C'est au tour de Gaspard Dehaene du mêler morceaux français et espagnols : deux pièces de Debussy d'abord, recourant au même rythme de habanera : ''La Puerta del Vino" et "La soirée dans Grenade", profusion de rythmes et de couleurs plus ibériques que nature. Il en restitue tout le climat poétique. Intéressant contraste avec de Falla et son Hommage à Debussy, où le piano sonne presque comme une guitare. Ou encore avec Viñes lui-même, compositeur à ses heures : son Menuet spectral, en hommage à Maurice Ravel, en dit long sur une amitié indéfectible, car il y a ici du "à la manière de Ravel", avec notamment des indications métronomiques que n'aurait pas reniées ce dernier, comme "tendre et maniéré". Thrénodie ou Funérailles antiques, à la mémoire d'Erik Satie, monodie triste mais combien habitée, est peut-être la réplique amicale aux ''Airs à faire fuir", extraits des Pièces froides de l'excentrique français, ce "clown triste qui a hissé l'absurdité au rang des Beaux-Arts". Car ils sont dédiés à Ricardo Viñes. Retour à Debussy avec "Poissons d'or", tirés des Images, morceau inspiré d'un paravent de laque chinoise, lesdits poissons évoluant joliment en figures diverses dont une valse effleurée. L'exécution de Dehaene est magistrale.
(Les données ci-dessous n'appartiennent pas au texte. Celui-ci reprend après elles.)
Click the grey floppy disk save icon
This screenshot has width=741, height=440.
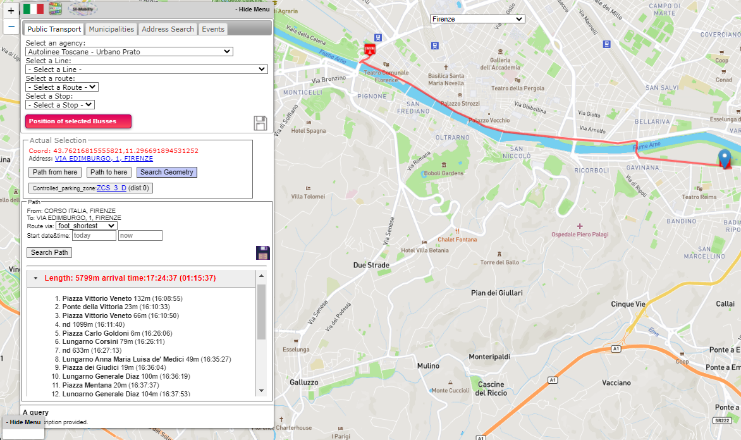click(260, 123)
Les deux interprètes se rejoignent sur le même banc pour jouer à quatre mains. Ce sera d'abord la Sonate pour piano à quatre mains de Poulenc. Cette pièce de jeunesse (1918), témoigne là encore d'une relation artistique car le pianiste Viñes qui a formé le français, éprouvait une belle admiration pour ses premières compositions. D'une étonnante concision, puisque ne durant que quelques sept minutes, la sonate offre trois mouvements on ne peut plus contrastés : un "Prélude", nanti de martèlements impitoyables, dans l'orbite du Sacre de Stravisnky, et qui se souvient peut-être aussi des moments tragiques vécus par les soldats de 14, une "Rustique", marquée "naïf et lent", qui rappelle aussi des compositions plus calmes de Stravinsky, enfin un "Finale", tout aussi frénétiquement articulé que le premier mouvement, cavalcade truffée de dissonances, qui paie aussi sa dette envers Satie. Ils donnent ensuite "Le Pas espagnol" extrait de Dolly de Fauré, pièce très alerte, entraînante, qui fait penser à Chabrier, jouée de manière éblouissante. Poursuivant dans la même formation à 4 mains, ils offriront en bis la Pavane de Fauré, puis ''Le jardin féérique", morceau final de Ma mère l'Oye de Ravel, grandiose et d'un irrésistible allant.